Monitoring alerts not appearing on visualization dashboard after custom alert schema update

Custom monitoring alerts trigger as expected but don’t display on our visualization dashboard after we updated the alert schema to include additional metadata fields. The alerts are firing correctly in Azure Monitor (we see them in the activity log), but the dashboard widget shows zero active alerts. This is breaking our incident response workflow since the operations team relies on dashboard visibility.

We added three custom fields to the alert schema: deviceGroup, severity_level, and correlationId. Standard alerts with the default schema still appear fine. The dashboard widget setup hasn’t changed, so we suspect the custom alert schema isn’t being properly consumed by the visualization layer. Event correlation between related alerts is also failing now. Anyone experienced issues with alert stream configuration after schema modifications?

The dashboard alert widget expects a specific schema structure. When you add custom fields, you need to update the widget’s field mapping configuration. Check your dashboard JSON config for the alert widget - there should be a fieldMappings section where you map your custom fields to the widget’s expected properties.

Found the fieldMappings section but it only has entries for standard fields like severity, timestamp, and description. Do I need to explicitly map every custom field, or should the widget handle them automatically? Also, where exactly is the schema validator configuration in Alert Processing Rules? I don’t see an obvious place to modify allowed schemas.

The event correlation failure is likely because correlationId is a reserved field name in Azure Monitor’s correlation engine. Try renaming it to customCorrelationId or alertGroupId. As for the dashboard, you need to explicitly enable custom schema support in the widget properties. Set allowCustomFields: true and the widget will pass through unknown fields to the display layer.

Check your alert action group configuration. When you modified the schema, did you update the webhook payload template? The dashboard widget receives alerts through the action group webhook, and if the payload doesn’t match what the widget expects, it silently drops the alert. You need to ensure your custom fields are included in the webhook JSON payload and properly formatted.

Your issue involves multiple configuration layers that need to align. Here’s the comprehensive fix:

Alert Stream Configuration: The stream processor validates incoming alert schemas. Navigate to Azure Monitor > Diagnostic Settings > Alert Stream, and update the schema definition to include your custom fields. Add this to the allowed properties:


deviceGroup: string
severity_level: integer
customCorrelationId: string

Note: Rename correlationId to avoid conflicts with Azure’s built-in correlation system.
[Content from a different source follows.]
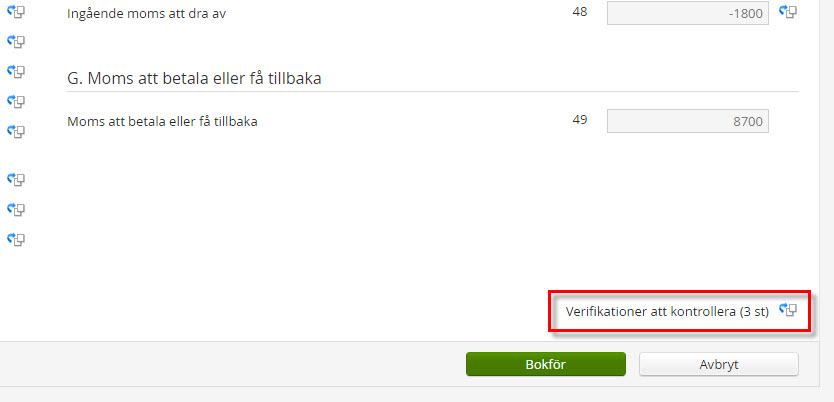This screenshot has width=834, height=402.
Task: Click the middle icon of the lower three-icon group
Action: click(16, 210)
Dashboard Widget Setup: Update your alert widget configuration with explicit field mappings. In your dashboard JSON, modify the alert widget config:


"fieldMappings": {
  "severity": "severity_level",
  "group": "deviceGroup",
  "correlation": "customCorrelationId"
}

Also set "allowCustomFields": true and "strictSchemaValidation": false to enable flexible schema handling.

Custom Alert Schema: Verify your alert rule’s action group webhook payload includes all custom fields. Edit the webhook payload template to ensure proper JSON structure. The payload must nest custom fields under a “customDimensions” object for the dashboard to parse them correctly.

Event Correlation: Implement custom correlation logic since you can’t use the reserved correlationId field. Configure correlation rules in Azure Monitor to group related alerts using your customCorrelationId field. Create a new correlation rule set that matches on deviceGroup AND customCorrelationId to link related incidents.

After updating these configurations, restart the alert stream processor (toggle the diagnostic setting off/on) and refresh your dashboard cache. Test with a sample alert to verify the custom fields appear correctly. The key is maintaining schema consistency across the entire alert pipeline - from generation through streaming to visualization.

I’ve seen this before. The alert stream configuration uses a schema validator that rejects messages with unexpected fields by default. You need to update the stream processor to allow your custom schema. Go to Azure Monitor > Alert Processing Rules and add your custom fields to the allowed schema definition. Also check if your correlationId field is conflicting with the built-in correlation mechanism.